最近美国《实验生物学联合会会刊》 (The FASEB Journal)发表了中科院上海生科院营养所刘勇研究组在RNA编辑与细胞分泌功能研究方面所取得的最新进展—“Deficiency in RNA editing enzyme ADAR2 impairs regulated exocytosis”。
RNA编辑(RNA editing)泛指真核细胞中对RNA分子在转录后进行再加工和修饰的过程,能够使基因编码的遗传信息在RNA水平上进一步产生多样性与可塑性。RNA腺苷脱氨酶ADAR (Adenosine Deaminase Acting on RNA) 家族的RNA编辑酶ADAR1和ADAR2,能识别特定RNA底物分子中的腺苷(A)并催化其水解脱氨成为肌苷(I),因此RNA编辑可以改变mRNA所编码蛋白质分子的功能活性,影响mRNA的稳定性,或参与microRNA的加工成熟以及改变microRNA对其底物RNA分子的识别等一系列重要的生物学过程。在中枢神经系统中,A-to-I编辑通过选择性调节关键离子通道和神经递质受体的功能特性,从而发挥及其重要的生理学功能。刘勇研究组此前发表的研究工作显示,在胰岛β细胞中ADAR2介导的RNA编辑过程受机体营养与能量代谢状况的调控(Gan et al. JBC 281:33386-94,2006),但ADAR2在专职分泌的细胞中行使怎样的细胞生物学功能却依然不明了。

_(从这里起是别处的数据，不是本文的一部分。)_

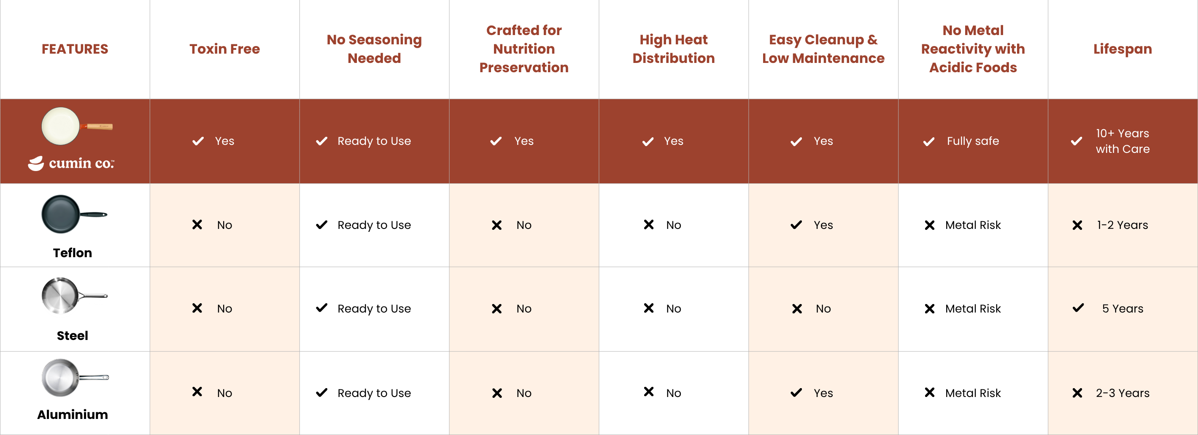Click the X mark in Teflon Toxin Free cell
Screen dimensions: 1198x435
pos(197,225)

为进一步探寻ADAR介导的RNA编辑在代谢平衡相关调节过程中的功能,刘勇研究组博士研究生杨柳、赵丽韵等通过研究发现,特异性地抑制ADAR2编辑酶的表达,能够显着削弱葡萄糖刺激下β细胞或胰岛中的胰岛素分泌,也同样导致PC12细胞分泌能力的缺损,而且ADAR2对细胞分泌过程的影响依赖于其编辑酶的催化活性。在β细胞中,ADAR2的缺失虽然不影响胞内钙离子的动员激活,却显着削弱由钙离子激发的细胞膜电容变化,还导致锚定于细胞膜上胰岛素分泌囊泡数量的降低,并伴随着参与细胞胞吐过程的重要调节因子Munc18-1和 Synaptotagmin-7其表达水平的下调。这些结果表明,ADAR2编辑酶介导的RNA编辑作为一种基因转录后的调控机制参与了细胞胞吐这一过程的调节。这为深入了解RNA编辑在中枢神经或外周组织的细胞分泌、代谢平衡等方面所发挥的作用提供了机制上的新线索。

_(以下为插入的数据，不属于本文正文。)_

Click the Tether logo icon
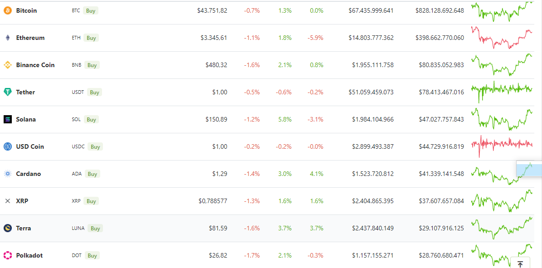[8, 92]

此项工作得到国家973研究计划、国家自然科学基金委重点项目、上海市科委和中科院知识创新工程的经费资助。(生物谷Bioon.com)
生物谷推荐英文摘要:
The FASEB Journal. 2010;24:3720-3732. doi:10.1096/fj.09-152363.

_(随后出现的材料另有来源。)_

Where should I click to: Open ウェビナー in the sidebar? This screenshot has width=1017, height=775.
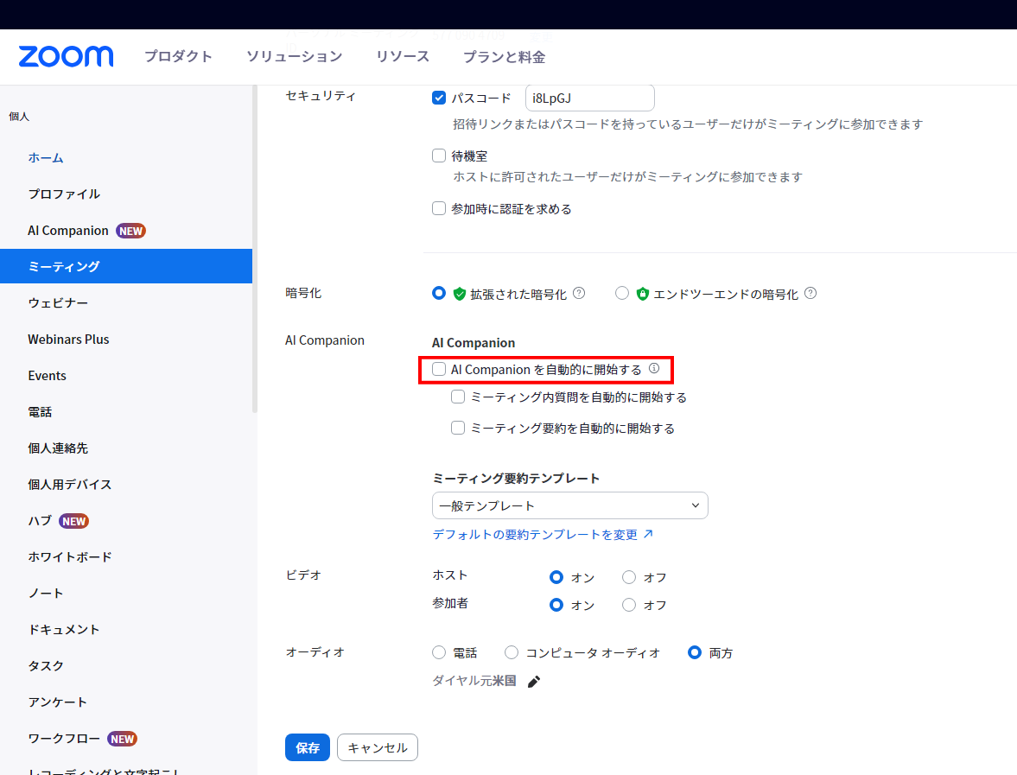click(x=58, y=303)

Deficiency in RNA editing enzyme ADAR2 impairs regulated exocytosis
Liu Yang*,1, Liyun Zhao*,1, Zhenji Gan*,2, Zixuan He,3, Jingyue Xu, Xiang Gao, Xiaorui Wang, Weiping Han, Liangyi Chen, Tao Xu, Wenjun Li*,4 and Yong Liu*,4
* Key Laboratory of Nutrition and Metabolism, Institute for Nutritional Sciences, Shanghai Institutes for Biological Sciences (SIBS), Shanghai, China;
Institute of Biophysics, Chinese Academy of Sciences (CAS), Beijing, China;
Model Animal Research Center, Nanjing University, Nanjing, China; and
Singapore Bioimaging Consortium, Agency for Science, Technology, and Research (A*STAR), Singapore
Mammalian RNA editing catalyzed by adenosine deaminases acting on RNA (ADARs) ADAR1 and ADAR2 plays pivotal roles in the brain through functional modifications of neurotransmitter receptors and ion channels. We have demonstrated previously that RNA editing by ADAR2 is regulated metabolically in pancreatic β cells. To investigate the cellular functions of ADAR2 in professional secretory cells, we studied the effects of ADAR2 knockdown on regulated exocytosis. Selective knockdown of ADAR2 expression markedly impaired glucose-stimulated insulin secretion in the rat insulinoma INS-1 cells and primary pancreatic islets and significantly diminished KCl-stimulated secretion of exogenous human growth hormone or endogenous chromogranin B protein in the rat adrenal pheochromocytoma PC12 cells. Notably, restored overexpression of catalytically active but not editing-deficient mutant ADAR2 could rescue the impairment in stimulated secretion from ADAR2 knockdown cells. Moreover, ADAR2 suppression significantly attenuated Ca2+-evoked membrane capacitance increases and appreciably reduced the number of membrane-docked insulin granules in INS-1 cells. Interestingly, the secretory defects resulting from ADAR2 deficiency were coupled to decreased expression of Munc18-1 and synaptotagmin-7, two key molecules in the regulation of vesicle exocytosis. Thus, these findings reveal an important aspect of ADAR2 actions in regulated exocytosis, implicating RNA editing in the control of cellular secretory machinery.—Yang, L., Zhao, L., Gan, Z., He, Z., Xu, J., Gao, X., Wang, X., Han, W., Chen, L., Xu, T., Li, W., Liu, Y. Deficiency in RNA editing enzyme ADAR2 impairs regulated exocytosis.